President Barack Obama made a strong case during Tuesday night's debate for how his administration would create "not just jobs," but "good-paying jobs." Obama said the jobs would be founded on the advanced manufacturing projects and education initiatives he would enact in a second term.
But Obama's record on high-paying jobs leaves much to be desired.
A recent study from the National Employment Law Project revealed that about 60 percent of the jobs created since the start of the Great Recession in 2008 were low-wage jobs. By comparison, most of the jobs lost during the same period were middle-wage jobs, the kind Obama was likely referring to when he spoke of "good-paying jobs."

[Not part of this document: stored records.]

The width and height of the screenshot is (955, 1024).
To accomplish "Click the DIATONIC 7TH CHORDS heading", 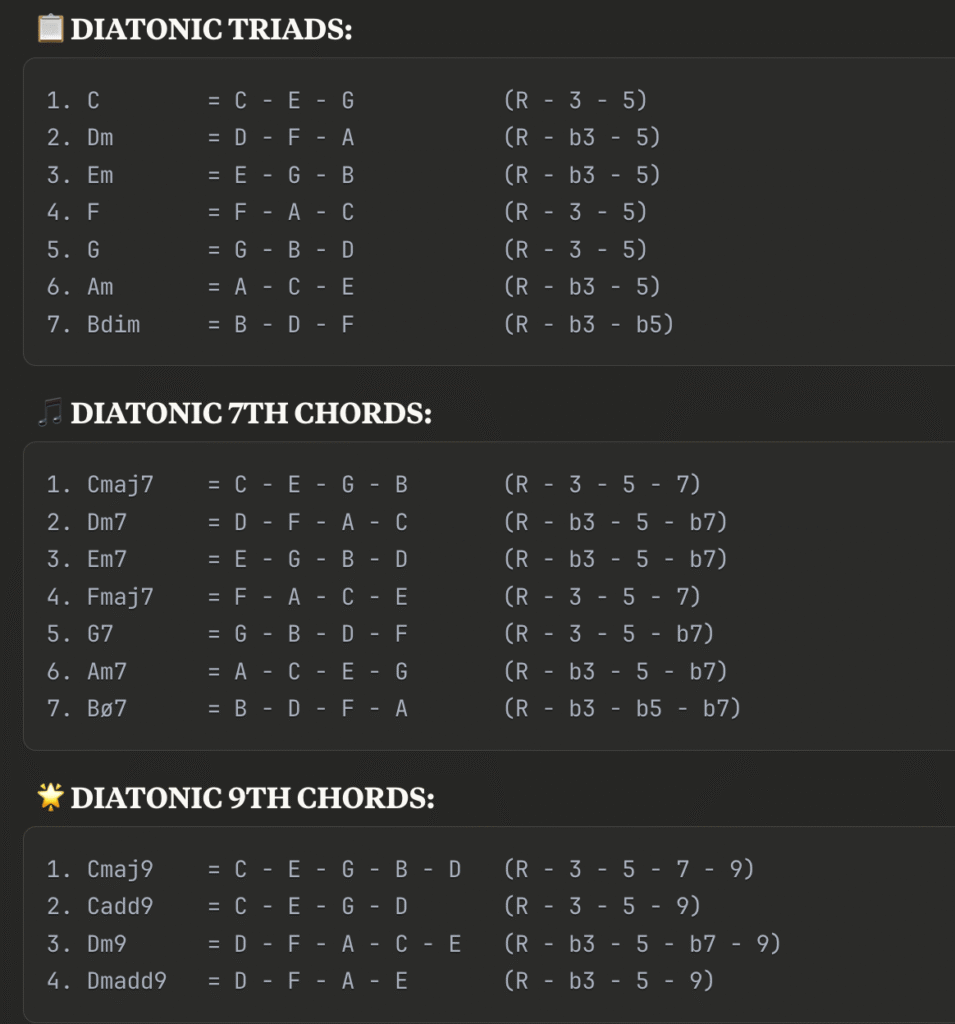I will pyautogui.click(x=251, y=413).
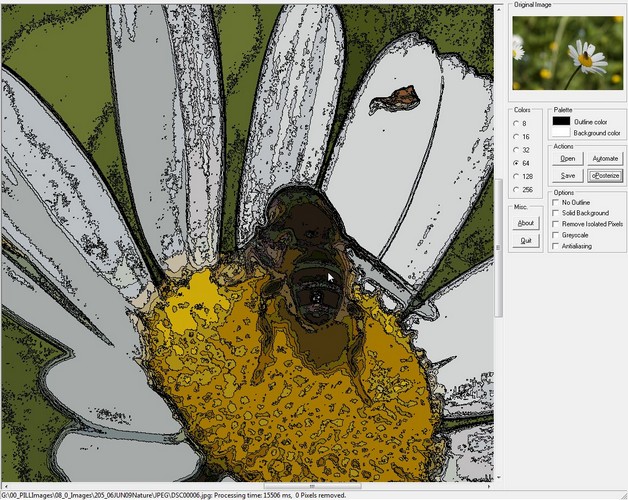
Task: Pick the 256 colors option
Action: [516, 188]
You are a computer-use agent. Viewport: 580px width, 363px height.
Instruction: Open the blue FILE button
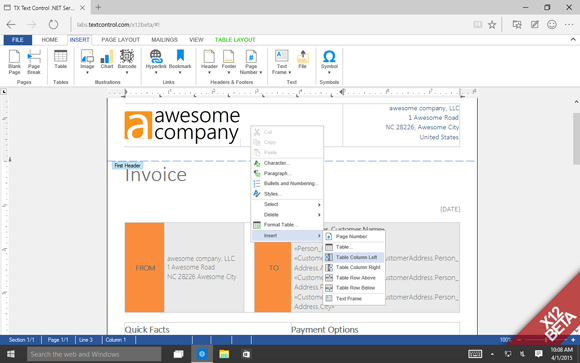(18, 40)
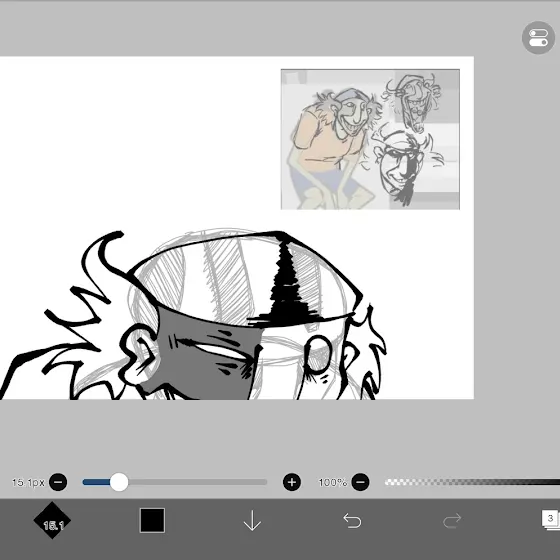Open the layers panel icon showing 3
560x560 pixels.
[551, 520]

Conventional wisdom says the low-wage jobs numbers won't necessarily hurt the president in Democratic strongholds like Pennsylvania and Michigan, where Republicans have yet to contest dominant Democratic candidates who have the support to make big ad buys.

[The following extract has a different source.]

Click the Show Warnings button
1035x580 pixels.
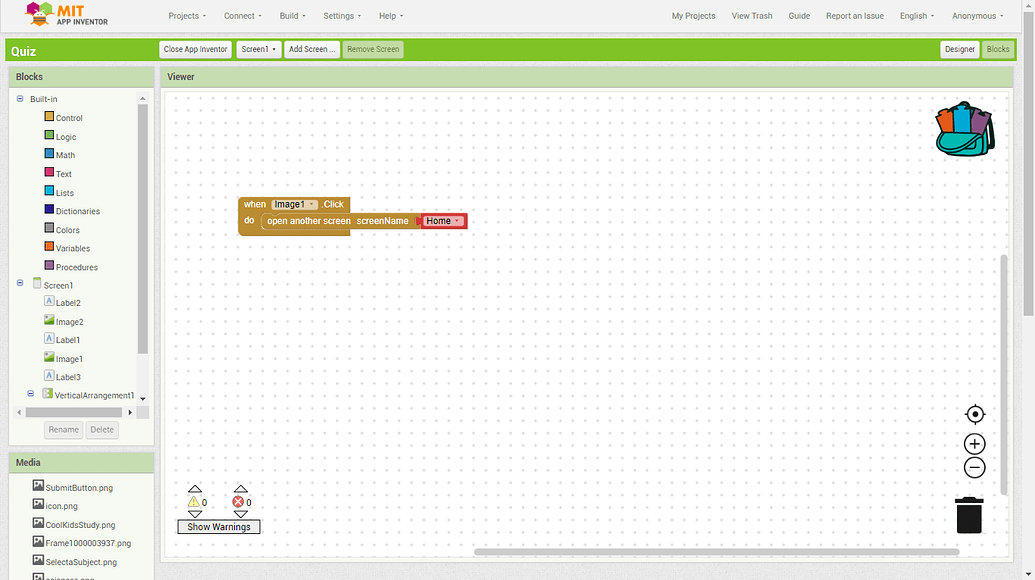218,526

But ever since Romney enjoyed a recent upswing following the Denver debate, polls in these working-class states have begun to swing towards the Republicans.
More than one in four Michigan workers has a low-wage job, according to data cited in the Detroit Free Press.
There are a host of other, underlying reasons why U.S. workers have seen a drop in middle-income jobs during the Great Recession. Employers in recent years have eliminated middle-skill level positions, as technology has made it easier for buyers and sellers to interact, as well as reducing the need for personalized customer service.